The Brooklyn native attended grad school at the University of Chicago, then joined the Columbia faculty in 1985. “I learn a lot from teaching,” Shapiro says. “It’s important to hear what young people have to say because there’s a break between one generation and the next that’s quite sharp right now. The classroom is one of the few places where you can bridge that divide, or at least try to hear and see a little bit more clearly how generational interests diverge.

“I need to mix it up with students, I need to push and be pushed back,” he continues. “It’s a very New York style.”

In the late aughts, Shapiro realized that after decades of Shakespeare scholarship he knew very little about American history. In an effort to connect the dots, he started teaching undergraduate and graduate seminars on the American response to Shakespeare, and wrote a 2012 anthology for the Library of America.

Shakespeare in a Divided America’s narrative culminated for Shapiro after the 2016 election and a controversial theater production the following summer. The Public Theater staged Julius Caesar at the Delacorte Theater in Central Park and director Oskar Eustis chose to portray Caesar as a modern-day Trump lookalike. Shapiro, the Shakespeare scholar-in-residence at The Public, was at nearly every performance and witnessed protesters attempting to attack the actors and disrupt the show. His book opens and closes with discussions of what the production meant for free speech and artistic freedom. “Everything that I’ve been trained to do and have lived through has led to this,” he says.

“The danger of being a professor is getting stuck in time; you always have to be open to what’s happening at a particular moment,” he says. “[Writing this book] forced me to confront things that are harder to define, like racism and discrimination — who admits to being racist, or to being against someone with a different sexual orientation or gender? This book allowed me to get behind that wall. You’d be amazed what people will admit to through Shakespeare that they will not admit otherwise.”

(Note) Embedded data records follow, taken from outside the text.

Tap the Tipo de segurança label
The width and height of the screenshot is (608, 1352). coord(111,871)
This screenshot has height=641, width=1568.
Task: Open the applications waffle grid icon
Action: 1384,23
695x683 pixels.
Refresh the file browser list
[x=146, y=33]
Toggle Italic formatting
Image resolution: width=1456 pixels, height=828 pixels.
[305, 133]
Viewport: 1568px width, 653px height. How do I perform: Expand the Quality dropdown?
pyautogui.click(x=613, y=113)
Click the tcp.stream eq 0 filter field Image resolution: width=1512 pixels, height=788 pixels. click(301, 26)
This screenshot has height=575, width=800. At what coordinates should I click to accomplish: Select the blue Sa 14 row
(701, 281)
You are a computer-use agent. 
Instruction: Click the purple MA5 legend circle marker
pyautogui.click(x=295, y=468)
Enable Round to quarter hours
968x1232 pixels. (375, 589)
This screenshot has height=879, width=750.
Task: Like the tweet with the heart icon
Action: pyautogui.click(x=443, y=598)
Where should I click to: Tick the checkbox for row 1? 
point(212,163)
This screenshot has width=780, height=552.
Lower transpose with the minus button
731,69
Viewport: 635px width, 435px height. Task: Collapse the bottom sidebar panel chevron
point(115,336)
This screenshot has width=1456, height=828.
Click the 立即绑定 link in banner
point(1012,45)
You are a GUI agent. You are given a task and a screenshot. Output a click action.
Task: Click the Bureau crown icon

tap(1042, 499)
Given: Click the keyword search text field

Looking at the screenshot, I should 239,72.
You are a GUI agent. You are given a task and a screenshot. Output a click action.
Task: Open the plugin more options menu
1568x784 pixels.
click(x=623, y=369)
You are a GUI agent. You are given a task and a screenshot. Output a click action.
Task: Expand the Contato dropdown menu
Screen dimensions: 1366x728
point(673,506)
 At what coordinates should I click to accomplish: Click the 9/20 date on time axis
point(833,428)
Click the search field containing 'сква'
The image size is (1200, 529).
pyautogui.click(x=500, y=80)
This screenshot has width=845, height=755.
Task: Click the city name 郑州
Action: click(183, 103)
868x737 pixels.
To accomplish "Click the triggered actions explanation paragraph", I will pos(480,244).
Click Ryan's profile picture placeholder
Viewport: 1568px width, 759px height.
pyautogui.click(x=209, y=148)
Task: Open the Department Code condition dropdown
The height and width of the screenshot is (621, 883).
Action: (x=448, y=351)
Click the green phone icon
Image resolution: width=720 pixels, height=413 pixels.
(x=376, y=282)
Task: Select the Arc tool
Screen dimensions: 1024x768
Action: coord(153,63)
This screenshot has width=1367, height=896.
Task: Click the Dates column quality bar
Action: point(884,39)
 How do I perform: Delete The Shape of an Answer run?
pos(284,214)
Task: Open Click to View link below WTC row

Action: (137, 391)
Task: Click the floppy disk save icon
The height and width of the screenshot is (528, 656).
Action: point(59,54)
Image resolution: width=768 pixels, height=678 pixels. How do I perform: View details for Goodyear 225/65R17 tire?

Becoming a professor was an easy career choice for Shapiro. Both his parents were public school teachers, brother Michael teaches in the Journalism School, sister Jill BC’80, GSAS’95 is a senior lecturer in ecology, evolution and environmental biology at the College and wife Mary Cregan GSAS’95 teaches in the English department at Barnard. Son Luke was awarded a 2019 Euretta J. Kellett Fellowship and is studying at Oxford; Shapiro hopes he will follow in the family’s faculty footsteps.

Shapiro says that for him, a nice thing about Shakespeare is that it straddles work and play. In addition to teaching, he’s currently contributing to several theatrical productions and will soon embark on a book tour. “It’s all-consuming,” he says. “There are really not enough hours in the Shakespeare day!”